Me costó bastante poder ajustar mis ojos a la indefinida llanura de la tundra y así divisar una única luz anaranjada que hacía todo su esfuerzo por sobresalir entre aquella intimidante negrura.
Fort Davis era tan minúsculo que, en realidad, solo tenía siete casas en total; la mayoría ruinas que cedían ante el lúgubre lamento de la ventisca con pesadumbres.
Tanta soledad me hizo querer ceder también.
Elena, que caminaba a mi costado, emitió un resoplido y se lamió los colmillos en un gesto de desagrado. Supuse que, tal vez los dos encontrábamos deprimente aquel panorama.
A medida que nos fuimos acercando más, la casa dejó de parecerse tanto a una estrella solitaria y pasó a ser la llamarada de una vela cuya luz dorada temblequeaba al más mínimo soplo de aire. Estaba en un mejor estado que cualquiera de sus vecinas incluso si sus ventanas estaban rotas, o si el techo superior tenía agujeros prominentes. Por uno de ellos sobresalía una torre maltrecha, probablemente el conducto de una estufa a leña.
Aleu había caminado la mitad del trayecto, y la otra mitad me había tocado cargarla en mi espalda. Llevaba dormida casi una hora, así que sacudí un poco mis hombros para poder despertarla. Ella murmuró algo y se removió.

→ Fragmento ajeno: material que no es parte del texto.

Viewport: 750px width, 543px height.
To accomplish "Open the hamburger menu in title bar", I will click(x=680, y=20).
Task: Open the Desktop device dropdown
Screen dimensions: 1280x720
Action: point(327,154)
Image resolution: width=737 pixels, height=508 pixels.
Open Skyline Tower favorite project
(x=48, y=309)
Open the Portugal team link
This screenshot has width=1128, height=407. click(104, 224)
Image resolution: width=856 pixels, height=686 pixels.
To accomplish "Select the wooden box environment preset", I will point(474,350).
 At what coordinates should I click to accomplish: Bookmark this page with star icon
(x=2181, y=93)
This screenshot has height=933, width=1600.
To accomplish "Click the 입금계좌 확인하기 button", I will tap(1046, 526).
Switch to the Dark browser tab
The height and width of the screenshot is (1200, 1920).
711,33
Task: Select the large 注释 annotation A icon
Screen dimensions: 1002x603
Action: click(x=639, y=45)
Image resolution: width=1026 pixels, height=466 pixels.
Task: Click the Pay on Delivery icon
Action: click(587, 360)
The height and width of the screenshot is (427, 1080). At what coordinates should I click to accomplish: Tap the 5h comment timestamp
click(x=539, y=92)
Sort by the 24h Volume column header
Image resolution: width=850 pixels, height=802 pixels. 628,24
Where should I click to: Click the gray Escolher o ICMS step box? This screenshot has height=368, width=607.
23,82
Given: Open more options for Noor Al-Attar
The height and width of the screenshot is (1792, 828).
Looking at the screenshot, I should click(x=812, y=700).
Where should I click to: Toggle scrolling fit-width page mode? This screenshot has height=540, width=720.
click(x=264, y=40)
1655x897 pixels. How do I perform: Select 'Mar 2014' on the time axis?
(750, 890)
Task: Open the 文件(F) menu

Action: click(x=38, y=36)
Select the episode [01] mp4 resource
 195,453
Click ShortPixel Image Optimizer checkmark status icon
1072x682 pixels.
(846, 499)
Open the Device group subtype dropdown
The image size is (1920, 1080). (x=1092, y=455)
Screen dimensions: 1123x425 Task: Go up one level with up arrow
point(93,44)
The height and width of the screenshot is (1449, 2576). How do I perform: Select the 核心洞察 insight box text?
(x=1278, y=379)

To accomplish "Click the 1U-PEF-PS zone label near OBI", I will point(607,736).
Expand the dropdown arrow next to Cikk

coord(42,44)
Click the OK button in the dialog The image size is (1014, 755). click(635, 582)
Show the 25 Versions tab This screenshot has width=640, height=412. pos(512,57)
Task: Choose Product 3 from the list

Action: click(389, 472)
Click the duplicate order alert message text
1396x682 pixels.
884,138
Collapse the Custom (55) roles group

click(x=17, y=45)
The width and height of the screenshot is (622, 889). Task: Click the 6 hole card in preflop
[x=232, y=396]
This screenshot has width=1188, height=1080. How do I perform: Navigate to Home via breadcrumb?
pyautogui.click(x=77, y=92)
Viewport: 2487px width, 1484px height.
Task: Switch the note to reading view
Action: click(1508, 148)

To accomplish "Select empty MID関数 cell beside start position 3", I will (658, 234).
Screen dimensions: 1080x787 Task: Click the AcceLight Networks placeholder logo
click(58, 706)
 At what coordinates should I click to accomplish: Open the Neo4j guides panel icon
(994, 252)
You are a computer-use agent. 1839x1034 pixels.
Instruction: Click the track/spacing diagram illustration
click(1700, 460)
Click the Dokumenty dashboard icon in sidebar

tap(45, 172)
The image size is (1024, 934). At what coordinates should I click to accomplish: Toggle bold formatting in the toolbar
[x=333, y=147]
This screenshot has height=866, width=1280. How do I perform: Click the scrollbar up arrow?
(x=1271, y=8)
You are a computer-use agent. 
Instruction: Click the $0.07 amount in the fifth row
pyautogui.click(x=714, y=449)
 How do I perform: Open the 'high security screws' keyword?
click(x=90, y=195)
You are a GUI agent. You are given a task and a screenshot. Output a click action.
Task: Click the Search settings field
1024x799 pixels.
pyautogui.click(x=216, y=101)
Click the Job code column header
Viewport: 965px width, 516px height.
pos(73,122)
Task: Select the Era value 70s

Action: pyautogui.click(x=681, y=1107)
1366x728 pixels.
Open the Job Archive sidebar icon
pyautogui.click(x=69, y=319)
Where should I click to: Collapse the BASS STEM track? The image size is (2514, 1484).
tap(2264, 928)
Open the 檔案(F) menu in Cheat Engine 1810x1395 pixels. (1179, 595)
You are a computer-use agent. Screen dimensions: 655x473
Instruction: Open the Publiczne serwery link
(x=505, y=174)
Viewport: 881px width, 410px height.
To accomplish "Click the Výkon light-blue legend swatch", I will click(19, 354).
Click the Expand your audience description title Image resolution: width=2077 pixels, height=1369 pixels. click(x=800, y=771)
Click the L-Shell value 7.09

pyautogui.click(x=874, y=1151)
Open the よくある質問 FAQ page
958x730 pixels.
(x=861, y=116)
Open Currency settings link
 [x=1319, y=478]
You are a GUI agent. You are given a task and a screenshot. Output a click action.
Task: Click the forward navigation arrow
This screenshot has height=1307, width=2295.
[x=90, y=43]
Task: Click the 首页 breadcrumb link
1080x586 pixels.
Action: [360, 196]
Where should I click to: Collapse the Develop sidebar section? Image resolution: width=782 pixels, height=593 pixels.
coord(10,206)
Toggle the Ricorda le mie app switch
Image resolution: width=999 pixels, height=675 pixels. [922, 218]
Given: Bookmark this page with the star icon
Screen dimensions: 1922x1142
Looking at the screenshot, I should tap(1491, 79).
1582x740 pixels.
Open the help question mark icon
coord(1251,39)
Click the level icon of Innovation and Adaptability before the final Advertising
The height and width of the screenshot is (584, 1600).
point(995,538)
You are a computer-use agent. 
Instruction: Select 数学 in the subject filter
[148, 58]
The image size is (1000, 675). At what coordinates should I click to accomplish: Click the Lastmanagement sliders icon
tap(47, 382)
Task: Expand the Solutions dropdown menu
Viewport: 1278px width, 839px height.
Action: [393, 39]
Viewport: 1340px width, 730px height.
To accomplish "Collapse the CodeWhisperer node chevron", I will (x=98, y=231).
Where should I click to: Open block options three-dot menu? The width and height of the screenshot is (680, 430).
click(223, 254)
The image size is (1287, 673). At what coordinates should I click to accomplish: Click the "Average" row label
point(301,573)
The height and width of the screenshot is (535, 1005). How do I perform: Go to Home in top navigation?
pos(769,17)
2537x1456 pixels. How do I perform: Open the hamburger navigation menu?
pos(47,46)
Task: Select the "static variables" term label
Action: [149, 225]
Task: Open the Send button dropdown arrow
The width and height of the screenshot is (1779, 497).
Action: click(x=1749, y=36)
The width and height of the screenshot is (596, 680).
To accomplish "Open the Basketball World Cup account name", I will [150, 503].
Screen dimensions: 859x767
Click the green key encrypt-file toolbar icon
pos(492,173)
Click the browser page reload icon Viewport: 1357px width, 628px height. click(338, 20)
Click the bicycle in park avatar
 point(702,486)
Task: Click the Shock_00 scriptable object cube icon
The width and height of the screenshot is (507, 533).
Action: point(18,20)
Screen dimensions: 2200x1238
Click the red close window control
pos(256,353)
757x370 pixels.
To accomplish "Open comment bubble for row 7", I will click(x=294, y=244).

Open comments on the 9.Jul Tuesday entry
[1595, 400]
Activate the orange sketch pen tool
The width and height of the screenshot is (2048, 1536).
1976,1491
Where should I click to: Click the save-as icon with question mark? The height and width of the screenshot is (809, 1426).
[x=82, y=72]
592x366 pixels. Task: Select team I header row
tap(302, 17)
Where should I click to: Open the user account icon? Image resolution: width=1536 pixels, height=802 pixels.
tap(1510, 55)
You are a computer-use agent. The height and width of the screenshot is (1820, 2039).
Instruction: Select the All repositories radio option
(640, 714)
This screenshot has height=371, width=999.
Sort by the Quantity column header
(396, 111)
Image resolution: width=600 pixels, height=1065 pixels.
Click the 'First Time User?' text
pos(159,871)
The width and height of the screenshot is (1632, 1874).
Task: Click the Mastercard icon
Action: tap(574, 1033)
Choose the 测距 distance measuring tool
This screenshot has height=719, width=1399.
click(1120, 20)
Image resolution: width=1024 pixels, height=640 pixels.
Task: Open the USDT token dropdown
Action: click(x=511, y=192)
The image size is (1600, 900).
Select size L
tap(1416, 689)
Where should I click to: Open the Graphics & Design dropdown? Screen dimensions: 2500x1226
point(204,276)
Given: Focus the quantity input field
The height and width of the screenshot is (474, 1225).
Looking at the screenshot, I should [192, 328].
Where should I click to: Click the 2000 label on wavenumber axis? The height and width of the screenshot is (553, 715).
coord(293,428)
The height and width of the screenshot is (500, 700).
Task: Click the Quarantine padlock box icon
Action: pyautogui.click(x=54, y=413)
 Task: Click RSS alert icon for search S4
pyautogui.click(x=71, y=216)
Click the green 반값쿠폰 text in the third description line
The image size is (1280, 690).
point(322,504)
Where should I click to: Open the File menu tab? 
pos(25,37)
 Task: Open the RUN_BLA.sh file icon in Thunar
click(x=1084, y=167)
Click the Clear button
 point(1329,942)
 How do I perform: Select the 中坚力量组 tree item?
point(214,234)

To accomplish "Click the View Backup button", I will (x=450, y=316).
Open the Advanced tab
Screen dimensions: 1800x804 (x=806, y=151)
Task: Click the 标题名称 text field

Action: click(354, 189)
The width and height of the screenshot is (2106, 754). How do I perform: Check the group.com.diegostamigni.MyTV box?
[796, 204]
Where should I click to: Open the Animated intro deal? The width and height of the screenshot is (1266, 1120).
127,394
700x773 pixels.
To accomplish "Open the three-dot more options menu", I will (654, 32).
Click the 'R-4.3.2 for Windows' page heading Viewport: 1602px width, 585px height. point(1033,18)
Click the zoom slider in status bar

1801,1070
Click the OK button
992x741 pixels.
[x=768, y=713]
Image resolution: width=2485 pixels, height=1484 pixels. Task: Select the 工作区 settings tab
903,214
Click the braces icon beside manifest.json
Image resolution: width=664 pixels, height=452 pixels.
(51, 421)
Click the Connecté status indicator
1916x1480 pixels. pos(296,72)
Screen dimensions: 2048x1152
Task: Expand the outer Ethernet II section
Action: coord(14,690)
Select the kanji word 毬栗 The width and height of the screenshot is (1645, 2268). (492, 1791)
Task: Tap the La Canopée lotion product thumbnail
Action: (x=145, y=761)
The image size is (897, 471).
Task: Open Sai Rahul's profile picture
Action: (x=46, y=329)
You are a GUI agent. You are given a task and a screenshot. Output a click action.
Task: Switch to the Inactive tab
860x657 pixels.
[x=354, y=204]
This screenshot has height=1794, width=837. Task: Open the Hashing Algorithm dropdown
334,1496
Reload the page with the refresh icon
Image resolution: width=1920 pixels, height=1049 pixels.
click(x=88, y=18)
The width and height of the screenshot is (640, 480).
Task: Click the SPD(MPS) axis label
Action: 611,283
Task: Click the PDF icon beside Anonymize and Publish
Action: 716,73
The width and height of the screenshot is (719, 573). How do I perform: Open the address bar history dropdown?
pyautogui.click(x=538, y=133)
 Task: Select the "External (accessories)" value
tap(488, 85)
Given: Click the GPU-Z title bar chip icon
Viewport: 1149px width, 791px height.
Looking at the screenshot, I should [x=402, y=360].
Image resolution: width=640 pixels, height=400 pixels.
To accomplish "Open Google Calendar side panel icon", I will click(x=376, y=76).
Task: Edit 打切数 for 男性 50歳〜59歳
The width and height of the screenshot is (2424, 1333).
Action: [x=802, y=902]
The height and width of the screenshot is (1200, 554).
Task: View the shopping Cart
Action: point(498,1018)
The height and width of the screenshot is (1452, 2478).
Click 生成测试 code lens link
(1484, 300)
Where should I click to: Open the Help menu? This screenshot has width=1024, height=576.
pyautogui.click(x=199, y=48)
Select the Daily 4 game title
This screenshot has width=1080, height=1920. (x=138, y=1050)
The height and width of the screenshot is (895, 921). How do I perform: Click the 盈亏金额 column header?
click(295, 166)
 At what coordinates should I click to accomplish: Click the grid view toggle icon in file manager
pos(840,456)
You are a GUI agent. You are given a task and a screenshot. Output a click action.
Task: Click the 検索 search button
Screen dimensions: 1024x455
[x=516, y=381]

—Ya estamos llegando —dije—, y si no te despiertas te tiraré a la nieve.
Mi espalda dolía y mis brazos no podrían soportar por mucho más tiempo.
—¡Estoy cansada! —pataleó ella.
—Descansarás apenas lleguemos —aseguré, y entonces la solté.
La figura de Aleu desapareció en un pozo de nieve, pero ella volvió a aflorar un segundo después. Tenía el ceño fruncido y una ira palpable.
—¡Eres una persona detestable! —despotricó, levantándose con dificultad.
—Ve a llorar a otro lado, Aleu —murmuré con cansancio, estirando mis brazos sobre mi cabeza—. De todos modos, no es bueno que estuvieras tan quieta por tanto tiempo, mucho menos con este frío. Te he hecho un favor.
Entonces la tomé de la mano y la insté a seguir caminando, pero ella se soltó, me sacó la lengua, y empezó a aflojarse las capas de ropa que la cubrían. Se quitó las botas con enfado y, cuando la ropa le quedó suelta, ella se transformó. Observé aquél cachorro deslizarse lejos de las prendas y echar a andar sobre la nieve con mucha más facilidad con la que la niña podría haberse movido.